### Activity 1

In [None]:
import pandas as pd
import os
from pathlib import Path
import hvplot.pandas

### Prepare the DataFrame

In [None]:
# Read in the population_counts.csv file into a DataFrame
population_df = pd.read_csv(
    Path("Resources/population_counts.csv")
).drop_duplicates()

df = population_df.copy()
df

### review 

In [None]:
subset = df.iloc[9999:10005:2, [3, 5]]
subset

In [None]:
# Select all rows for the state Alabama where the 'PopulationCount' is greater than 10,000. Return the columns 'Year', 'CityName', and 'PopulationCount'.
al_df = df.loc[(df['StateDesc'] == 'Alabama') & (df['PopulationCount'] > 10000), ['Year', 'CityName', 'PopulationCount']]
al_df

In [None]:
# newyork
ny_df = df.loc[df['StateDesc'] == 'New York', ["CityName", "PopulationCount", "Latitude", "Longitude"]]
ny_df

In [None]:
ny_df.groupby('CityName').PopulationCount.sum()

[pandas cheatsheet](https://pandas.pydata.org/Pandas_Cheat_Sheet.pdf)

In [None]:
map_plot_ny = ny_df.hvplot.points(
    'Longitude',
    'Latitude',
    geo=True,
    size = 'PopulationCount',
    scale = .02,
    color = 'CityName',
    alpha = .5,
    tiles = 'OSM',
    frame_width = 700,
    frame_height = 500
)

STATED EXERCISE A: In the pandas notebook, rewrite the part that opens with the words containing "al_df = df.loc[(df['StateDesc']" and closes with "ny_df.groupby('CityName').PopulationCount.sum()", substituting "nyc_df" for each occurrence of "ny_df".
STATED EXERCISE B: Which CSV file does the pandas notebook read into a DataFrame?

SOURCE EXCERPT:

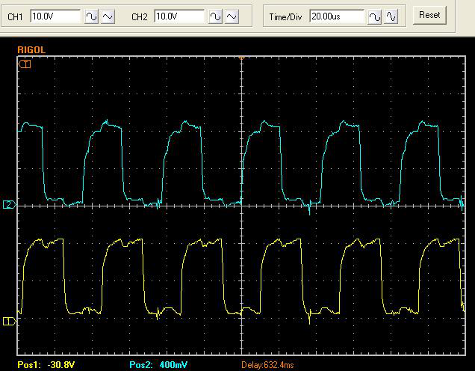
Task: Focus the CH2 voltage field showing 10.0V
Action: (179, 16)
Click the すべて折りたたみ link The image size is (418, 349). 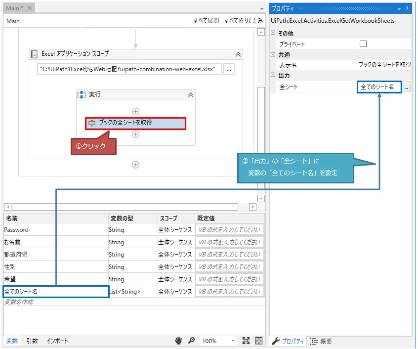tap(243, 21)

EXERCISE RESULT A:
al_df = df.loc[(df['StateDesc'] == 'Alabama') & (df['PopulationCount'] > 10000), ['Year', 'CityName', 'PopulationCount']]
al_df

In [None]:
# newyork
nyc_df = df.loc[df['StateDesc'] == 'New York', ["CityName", "PopulationCount", "Latitude", "Longitude"]]
nyc_df

In [None]:
nyc_df.groupby('CityName').PopulationCount.sum()

EXERCISE RESULT B: It reads population_counts.csv from the Resources folder.